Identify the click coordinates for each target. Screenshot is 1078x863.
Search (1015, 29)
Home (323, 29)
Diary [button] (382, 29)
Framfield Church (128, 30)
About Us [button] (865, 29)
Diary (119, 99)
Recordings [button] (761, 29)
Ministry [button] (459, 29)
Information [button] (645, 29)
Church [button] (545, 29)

...

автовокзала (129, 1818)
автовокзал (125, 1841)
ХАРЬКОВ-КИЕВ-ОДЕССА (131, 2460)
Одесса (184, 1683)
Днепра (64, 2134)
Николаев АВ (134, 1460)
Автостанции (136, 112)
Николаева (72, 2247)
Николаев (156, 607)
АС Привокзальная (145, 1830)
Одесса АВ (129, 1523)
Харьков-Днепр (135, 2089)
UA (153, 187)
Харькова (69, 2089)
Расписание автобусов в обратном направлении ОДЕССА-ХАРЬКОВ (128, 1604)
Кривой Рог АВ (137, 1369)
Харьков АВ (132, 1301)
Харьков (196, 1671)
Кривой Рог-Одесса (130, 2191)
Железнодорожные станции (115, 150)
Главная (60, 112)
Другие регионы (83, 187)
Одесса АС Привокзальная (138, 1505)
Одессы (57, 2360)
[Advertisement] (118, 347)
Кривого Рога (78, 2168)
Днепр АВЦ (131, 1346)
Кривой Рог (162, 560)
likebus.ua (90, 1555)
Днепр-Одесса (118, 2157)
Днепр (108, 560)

...

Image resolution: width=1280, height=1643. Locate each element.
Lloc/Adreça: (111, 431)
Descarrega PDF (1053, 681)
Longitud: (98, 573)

■ Goal:
Rewrite the stretch from the line containing "Identify the click" through the line containing "Church [button] (545, 29)", replacing "Recordings" with "Sermons" and keeping everything else the same.

■ Answer to the exercise:
Identify the click coordinates for each target. Screenshot is 1078x863.
Search (1015, 29)
Home (323, 29)
Diary [button] (382, 29)
Framfield Church (128, 30)
About Us [button] (865, 29)
Diary (119, 99)
Sermons [button] (761, 29)
Ministry [button] (459, 29)
Information [button] (645, 29)
Church [button] (545, 29)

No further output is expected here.